In science the research performance gap is narrowing but humanities disciplines, especially in younger universities appear, but perhaps only appear, to underperform
Australian universities have improved science research performance, with some spectacularly lifts in the Excellence in Research for Australia, according to Frank Larkins (emeritus professor, Uni Melbourne).
What he’s done: Professor Larkins collects universities other than the Go8 and the technology specialists into pre and post 1987 groups. He examines the performance of each university in every group on the number of two-digit research codes ERA-rated at above, or well above world standard, for broad science and humanities and social science groups.
Success in the sciences: The Group of Eight universities increased least in science disciplines rated above or well above, world standard in the three ERA ratings – largely because they started close peak to performance. But Professor Larkins says the lift among other universities, “is exceptional”.
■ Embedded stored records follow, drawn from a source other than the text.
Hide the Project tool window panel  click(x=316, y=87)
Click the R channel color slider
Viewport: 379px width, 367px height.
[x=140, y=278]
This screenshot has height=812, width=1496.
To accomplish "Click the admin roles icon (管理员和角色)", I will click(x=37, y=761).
The Go8 improved their above world standard rating in broad science fields from 83 per cent in ERA 2012 to 100 per cent in 2018.
In contrast, the technology unis improved by 27 per cent to 87 per cent, the pre-’87 group lifted from 33 per cent to 75 per cent and the post ‘87s from 18 per cent to 61 per cent.
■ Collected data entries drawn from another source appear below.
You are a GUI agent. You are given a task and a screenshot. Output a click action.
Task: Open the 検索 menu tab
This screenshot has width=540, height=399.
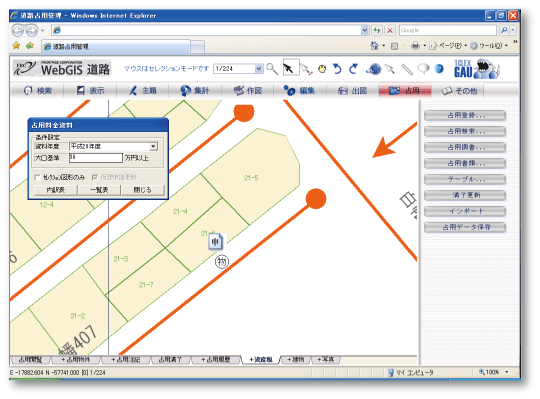coord(38,91)
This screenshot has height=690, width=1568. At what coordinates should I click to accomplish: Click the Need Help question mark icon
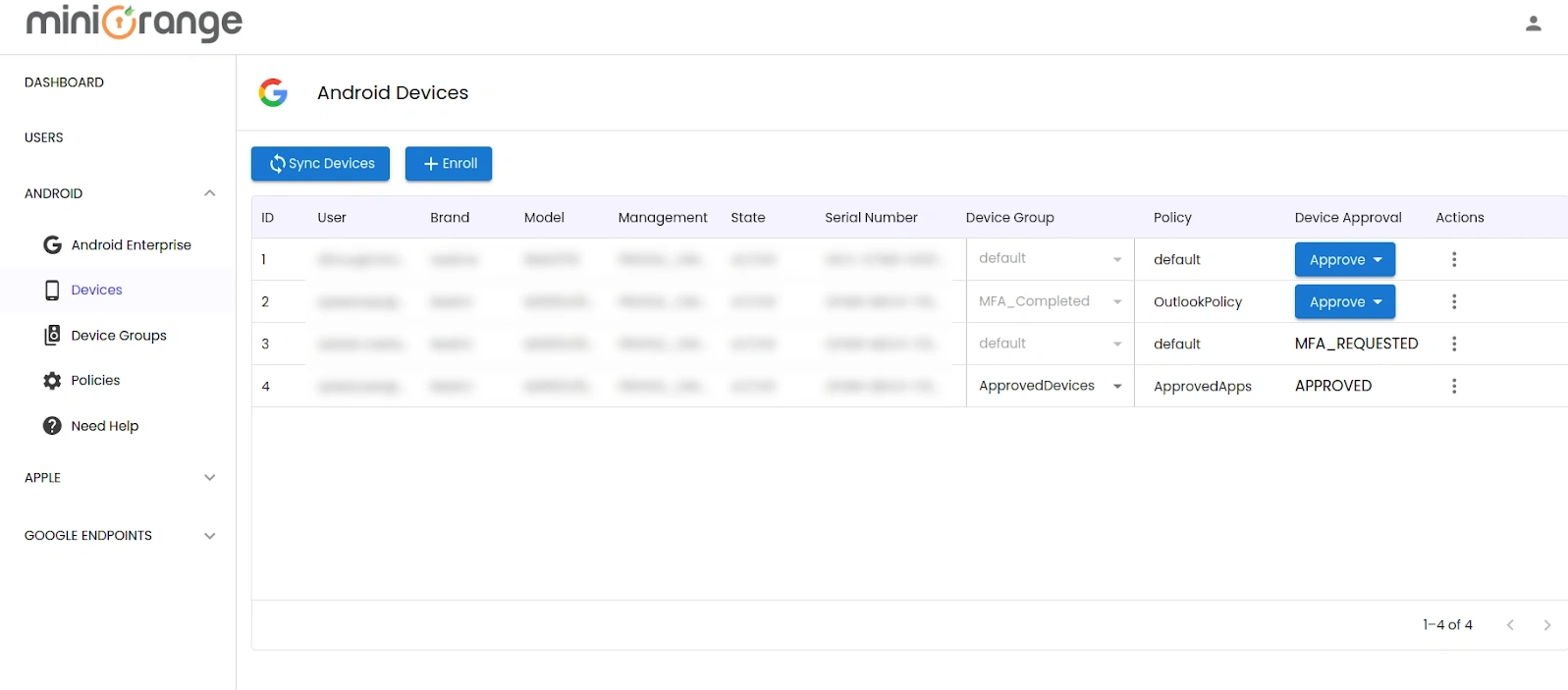pyautogui.click(x=52, y=426)
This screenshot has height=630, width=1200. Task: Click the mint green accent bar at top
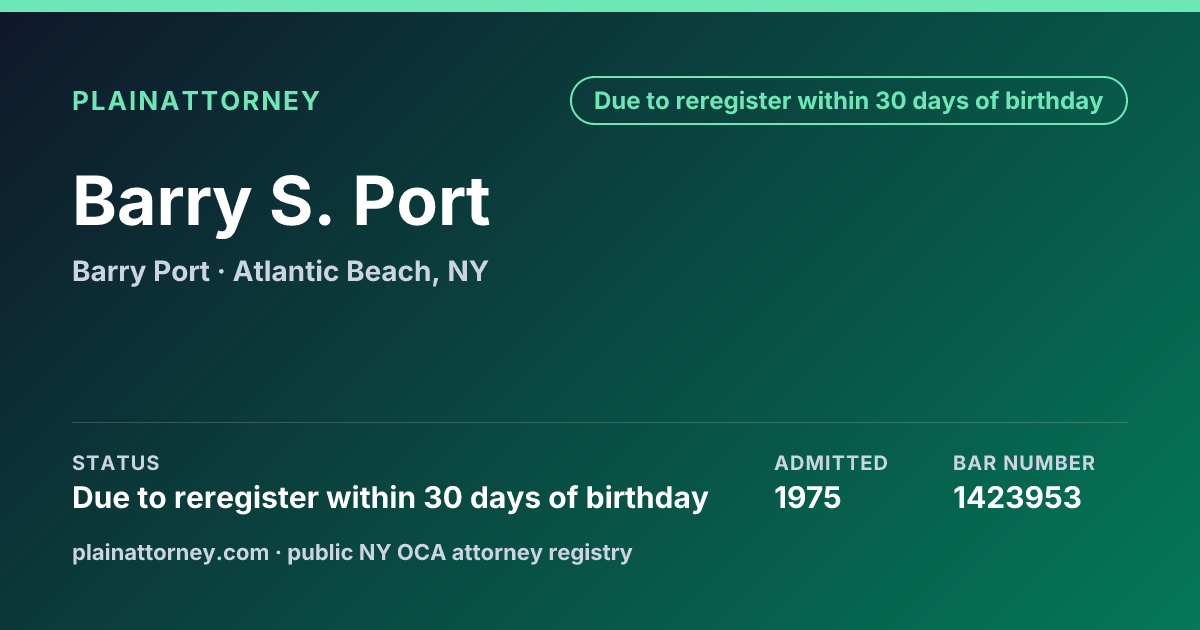[600, 6]
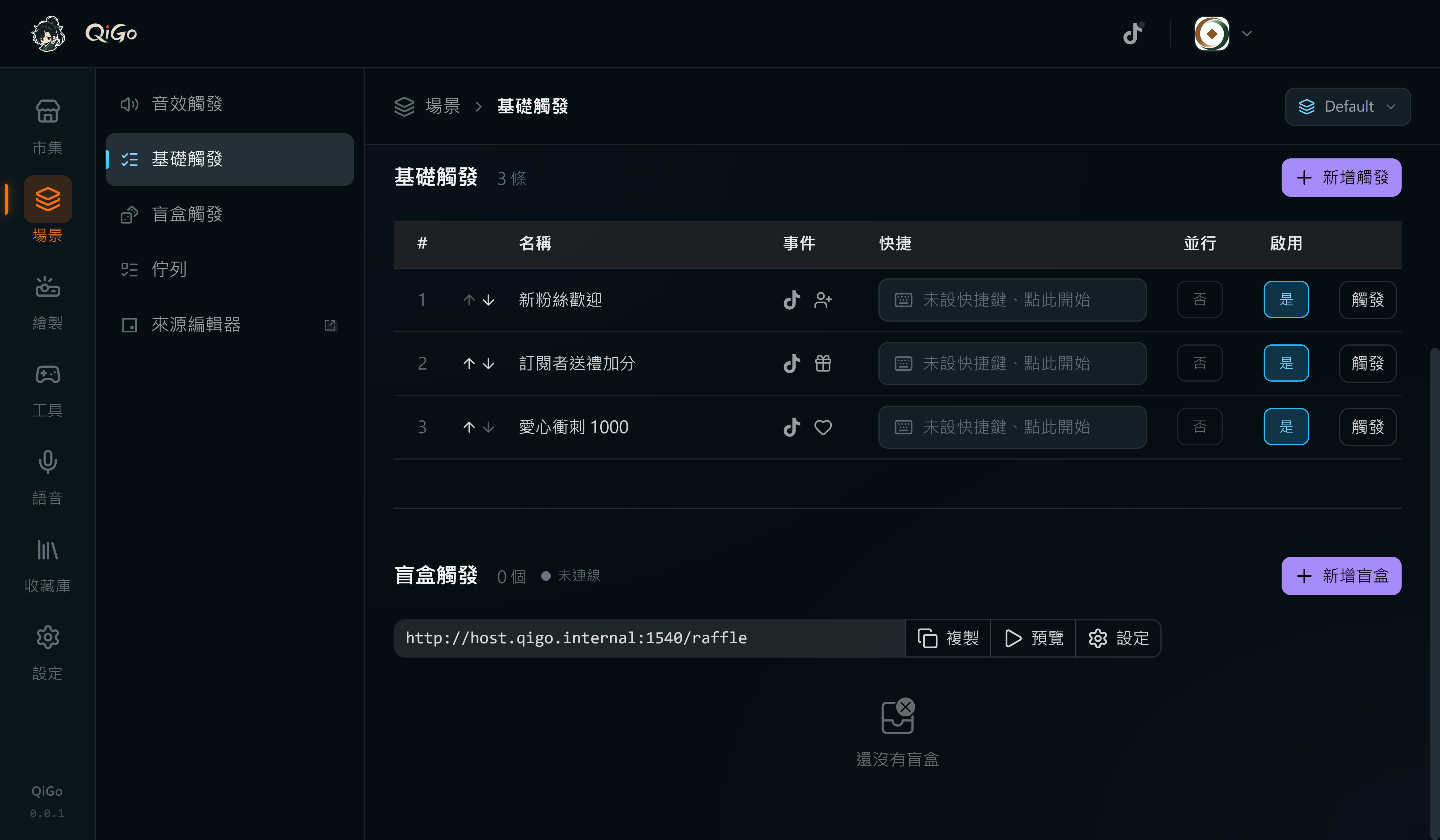The width and height of the screenshot is (1440, 840).
Task: Open external 來源編輯器 link icon
Action: [x=330, y=325]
The biggest improvers: Across the country, the universities with the largest increase in above world-class science research ERA ratings were: Curtin U and QUT (eight disciplines each), UTS and Uni Southern Queensland (seven each), Griffith U, La Trobe U, Macquarie U and Edith Cowan U (six) and Swinburne U, UNE, Uni Wollongong and Victoria U (all lifted by five).
No new HASS heroes: ERA outcome in humanities and social science discipline are spectacularly different – far worse for all universities outside the Group of Eight.
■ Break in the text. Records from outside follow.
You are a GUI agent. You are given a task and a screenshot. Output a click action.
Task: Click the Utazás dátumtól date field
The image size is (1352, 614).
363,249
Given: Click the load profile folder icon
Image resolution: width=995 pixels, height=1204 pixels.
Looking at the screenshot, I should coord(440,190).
The percent of HASS disciplines rated above world standard in Go8 universities increased from 77 per cent to 86 per cent between 2012 and 2018. However, for the technology universities the increase was from 19 per cent to 25 per cent, for the pre-‘87s it was 14 per cent to 23 per cent and the post ‘87s, 27 per cent to 35 per cent.
Is HASS under-performing?: Professor Larkins suggests that the apparent under-performance of HASS could be due to its “stronger emphasis” on peer-review which may be tougher. In comparison, “as more universities in developing countries publish in science journal there is the likelihood that world standards for some disciplines, as measured by the world average citation rate per paper, have declined over time.”
“The problem,” he suggests, “has been recognised for many years but apparently not addressed by the Australian Research Council.”
Why it matters: “The consequences of discrepancies in standards can be very serious for university departments in terms of the perceived relative excellence of disciplines within an institution and the research funding consequences,” Professor Larkins warns.
“The three ERA rounds have demonstrated very clearly that if a university aspires to increase its overall research standing, including international rankings, then an investment in science related disciplines is more likely to provide a better dividend than investment in the humanities and social science disciplines. This approach may not be in the national interest of preserving breadth and strength in course and subject offerings.”